**Excerpt**
....
Heres an AL ATP3 satisified customer 
love the bass absolutely love it for sure ,although my parents are fed up with it 
being an electronic music fan the woofer needs to be good and this one rocks for me


----------



## djmykey (Jul 21, 2006)

@Techno - I dint know u had these spks 

I am a satisfied (read thouroughly satisfied) customer of this spks. I have them since Jan 2003 and am still enjoying it. Had bought it for 3800 but hey no regrets no one can give me that experience that I've had these many years. So enjoy man!!


----------



## amrit1 (Jul 23, 2006)

please try to put prices also cos after reading your review i wanna buy any of these {cheaper one}


----------



## mastery20 (Aug 15, 2006)

what about altec lansing 5.1. whether its performance is good or not .thanx


----------



## Chirag (Aug 16, 2006)

Altec Lansing 5.1?????
Which model?


----------



## SolidSnake (Aug 16, 2006)

Thanks a lot Hermit for the review. I'll keep it in mind incase I buy a new set in future.


----------



## mastery20 (Aug 26, 2006)

Chirag said:
			
		

> Altec Lansing 5.1?????
> Which model?



model is series100


----------



## Stick (Aug 27, 2006)

Hermit,

Can you please give full address & Telephon Number of *Sweta Computers and Peripherals* if it is in Mumbai?


----------
....
**Supplied entries**
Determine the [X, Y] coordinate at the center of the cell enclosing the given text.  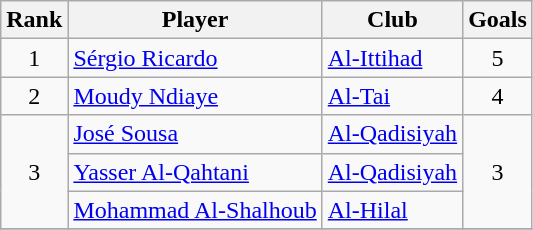
1 [34, 58]
Rank [34, 20]
4 [498, 96]
Mohammad Al-Shalhoub [195, 210]
José Sousa [195, 134]
Sérgio Ricardo [195, 58]
Player [195, 20]
Al-Hilal [392, 210]
2 [34, 96]
Yasser Al-Qahtani [195, 172]
Moudy Ndiaye [195, 96]
Goals [498, 20]
Club [392, 20]
Al-Tai [392, 96]
Al-Ittihad [392, 58]
5 [498, 58]
Determine the (X, Y) coordinate at the center of the cell enclosing the given text.  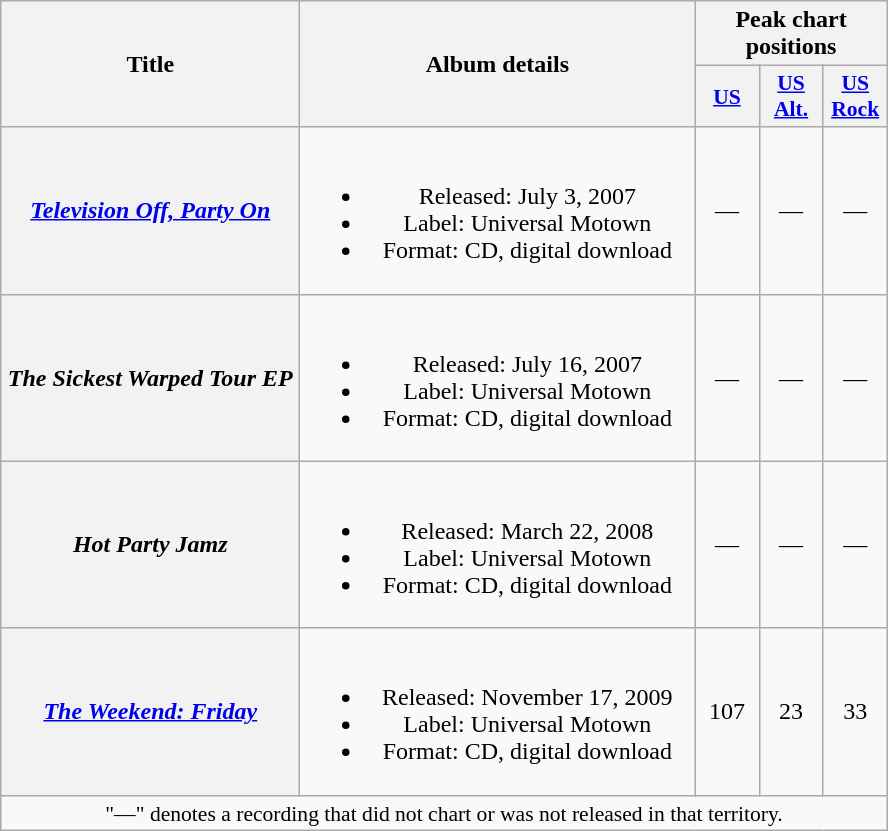
The Sickest Warped Tour EP (150, 378)
23 (791, 712)
USRock (855, 96)
USAlt. (791, 96)
107 (727, 712)
Hot Party Jamz (150, 544)
Title (150, 64)
Released: July 16, 2007Label: Universal MotownFormat: CD, digital download (498, 378)
33 (855, 712)
Released: March 22, 2008Label: Universal MotownFormat: CD, digital download (498, 544)
Peak chart positions (791, 34)
The Weekend: Friday (150, 712)
Television Off, Party On (150, 210)
Released: November 17, 2009Label: Universal MotownFormat: CD, digital download (498, 712)
"—" denotes a recording that did not chart or was not released in that territory. (444, 813)
Album details (498, 64)
Released: July 3, 2007Label: Universal MotownFormat: CD, digital download (498, 210)
US (727, 96)
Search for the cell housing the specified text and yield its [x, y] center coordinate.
....
**What you will do**
Write out the portion of the speaker forum thread between "## Chirag (Aug" and "set in future.", inclusive.

**Expected answer**
## Chirag (Aug 16, 2006)

Altec Lansing 5.1?????
Which model?


----------



## SolidSnake (Aug 16, 2006)

Thanks a lot Hermit for the review. I'll keep it in mind incase I buy a new set in future.